→ ACTION ITEM: List every line in this data where the string "below" occurs.

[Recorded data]
>>>>

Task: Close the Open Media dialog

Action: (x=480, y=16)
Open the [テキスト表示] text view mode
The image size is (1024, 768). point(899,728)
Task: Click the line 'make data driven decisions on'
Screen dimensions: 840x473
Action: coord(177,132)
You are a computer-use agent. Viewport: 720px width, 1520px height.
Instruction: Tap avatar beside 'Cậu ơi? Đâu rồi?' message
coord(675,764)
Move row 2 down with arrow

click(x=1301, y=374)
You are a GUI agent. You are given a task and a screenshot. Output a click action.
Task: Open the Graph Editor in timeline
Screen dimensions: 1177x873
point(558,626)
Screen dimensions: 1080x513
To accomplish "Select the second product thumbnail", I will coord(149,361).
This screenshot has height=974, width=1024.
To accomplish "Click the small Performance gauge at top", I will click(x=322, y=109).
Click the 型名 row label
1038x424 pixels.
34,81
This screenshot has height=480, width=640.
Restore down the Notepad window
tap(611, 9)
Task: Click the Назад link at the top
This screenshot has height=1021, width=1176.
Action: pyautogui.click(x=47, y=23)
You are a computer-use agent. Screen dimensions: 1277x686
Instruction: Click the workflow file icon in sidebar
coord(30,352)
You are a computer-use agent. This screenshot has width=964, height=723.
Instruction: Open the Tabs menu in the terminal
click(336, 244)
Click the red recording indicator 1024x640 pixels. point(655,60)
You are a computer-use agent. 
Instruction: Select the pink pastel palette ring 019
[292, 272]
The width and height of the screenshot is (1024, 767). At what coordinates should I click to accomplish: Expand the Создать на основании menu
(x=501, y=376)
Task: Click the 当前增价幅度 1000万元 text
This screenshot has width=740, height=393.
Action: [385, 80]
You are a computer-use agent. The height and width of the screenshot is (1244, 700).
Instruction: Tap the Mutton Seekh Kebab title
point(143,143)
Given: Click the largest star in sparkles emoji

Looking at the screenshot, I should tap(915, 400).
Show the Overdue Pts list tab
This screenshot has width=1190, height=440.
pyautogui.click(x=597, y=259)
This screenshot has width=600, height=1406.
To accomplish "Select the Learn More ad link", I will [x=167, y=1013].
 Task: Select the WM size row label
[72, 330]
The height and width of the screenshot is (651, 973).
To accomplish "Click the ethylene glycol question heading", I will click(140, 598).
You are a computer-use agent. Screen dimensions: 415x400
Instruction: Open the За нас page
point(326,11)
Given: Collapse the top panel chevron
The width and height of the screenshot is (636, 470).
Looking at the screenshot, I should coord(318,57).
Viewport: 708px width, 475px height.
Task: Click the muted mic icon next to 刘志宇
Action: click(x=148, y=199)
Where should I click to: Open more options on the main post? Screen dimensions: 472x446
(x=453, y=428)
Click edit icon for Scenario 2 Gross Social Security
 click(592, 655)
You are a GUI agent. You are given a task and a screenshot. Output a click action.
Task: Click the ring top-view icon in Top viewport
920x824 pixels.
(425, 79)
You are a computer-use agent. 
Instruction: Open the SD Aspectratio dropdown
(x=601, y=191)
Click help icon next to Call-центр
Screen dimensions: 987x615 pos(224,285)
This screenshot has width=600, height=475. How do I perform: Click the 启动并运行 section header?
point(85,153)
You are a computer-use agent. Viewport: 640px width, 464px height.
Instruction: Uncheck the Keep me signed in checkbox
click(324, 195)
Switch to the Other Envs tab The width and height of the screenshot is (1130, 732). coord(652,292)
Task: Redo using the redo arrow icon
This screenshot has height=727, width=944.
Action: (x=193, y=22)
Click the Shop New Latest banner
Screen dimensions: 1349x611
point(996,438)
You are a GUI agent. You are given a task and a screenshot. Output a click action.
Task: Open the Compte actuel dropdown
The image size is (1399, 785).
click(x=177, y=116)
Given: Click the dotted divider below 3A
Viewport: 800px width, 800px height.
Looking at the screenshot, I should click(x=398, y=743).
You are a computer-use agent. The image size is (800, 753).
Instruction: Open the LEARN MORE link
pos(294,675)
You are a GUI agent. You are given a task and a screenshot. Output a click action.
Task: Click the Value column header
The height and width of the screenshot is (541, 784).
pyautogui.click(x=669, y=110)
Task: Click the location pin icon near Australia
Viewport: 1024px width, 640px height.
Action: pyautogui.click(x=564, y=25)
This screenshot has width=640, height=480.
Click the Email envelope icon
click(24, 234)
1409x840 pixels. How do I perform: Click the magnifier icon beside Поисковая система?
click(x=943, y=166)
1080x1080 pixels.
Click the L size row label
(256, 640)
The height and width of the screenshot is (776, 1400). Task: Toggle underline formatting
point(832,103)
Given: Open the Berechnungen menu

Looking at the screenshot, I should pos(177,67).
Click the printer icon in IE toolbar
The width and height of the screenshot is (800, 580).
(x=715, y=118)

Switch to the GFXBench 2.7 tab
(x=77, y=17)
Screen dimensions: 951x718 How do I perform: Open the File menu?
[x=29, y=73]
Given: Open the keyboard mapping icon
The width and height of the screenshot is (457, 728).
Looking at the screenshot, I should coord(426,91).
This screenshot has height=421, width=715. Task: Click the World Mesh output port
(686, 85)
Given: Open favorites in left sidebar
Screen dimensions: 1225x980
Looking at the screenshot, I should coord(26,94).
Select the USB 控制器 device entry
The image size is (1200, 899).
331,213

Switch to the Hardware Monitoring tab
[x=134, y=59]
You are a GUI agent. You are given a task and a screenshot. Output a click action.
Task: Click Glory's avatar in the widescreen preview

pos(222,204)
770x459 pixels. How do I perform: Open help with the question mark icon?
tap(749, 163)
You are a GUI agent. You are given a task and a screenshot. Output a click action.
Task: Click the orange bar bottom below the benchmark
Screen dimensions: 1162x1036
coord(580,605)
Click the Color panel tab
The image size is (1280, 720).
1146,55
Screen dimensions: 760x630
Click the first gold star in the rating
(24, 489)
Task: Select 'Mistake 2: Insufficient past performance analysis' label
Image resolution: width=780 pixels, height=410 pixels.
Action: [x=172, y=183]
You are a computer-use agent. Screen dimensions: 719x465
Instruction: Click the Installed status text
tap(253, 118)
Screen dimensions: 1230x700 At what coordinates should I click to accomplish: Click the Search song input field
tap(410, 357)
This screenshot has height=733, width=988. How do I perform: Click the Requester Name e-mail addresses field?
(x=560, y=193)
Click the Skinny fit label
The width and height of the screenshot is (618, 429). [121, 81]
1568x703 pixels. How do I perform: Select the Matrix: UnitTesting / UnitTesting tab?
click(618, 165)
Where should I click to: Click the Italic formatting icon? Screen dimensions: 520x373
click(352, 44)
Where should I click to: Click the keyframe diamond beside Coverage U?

<<<<

→ RESPONSE:
Given: Click the dotted divider below 3A
Task: Click the orange bar bottom below the benchmark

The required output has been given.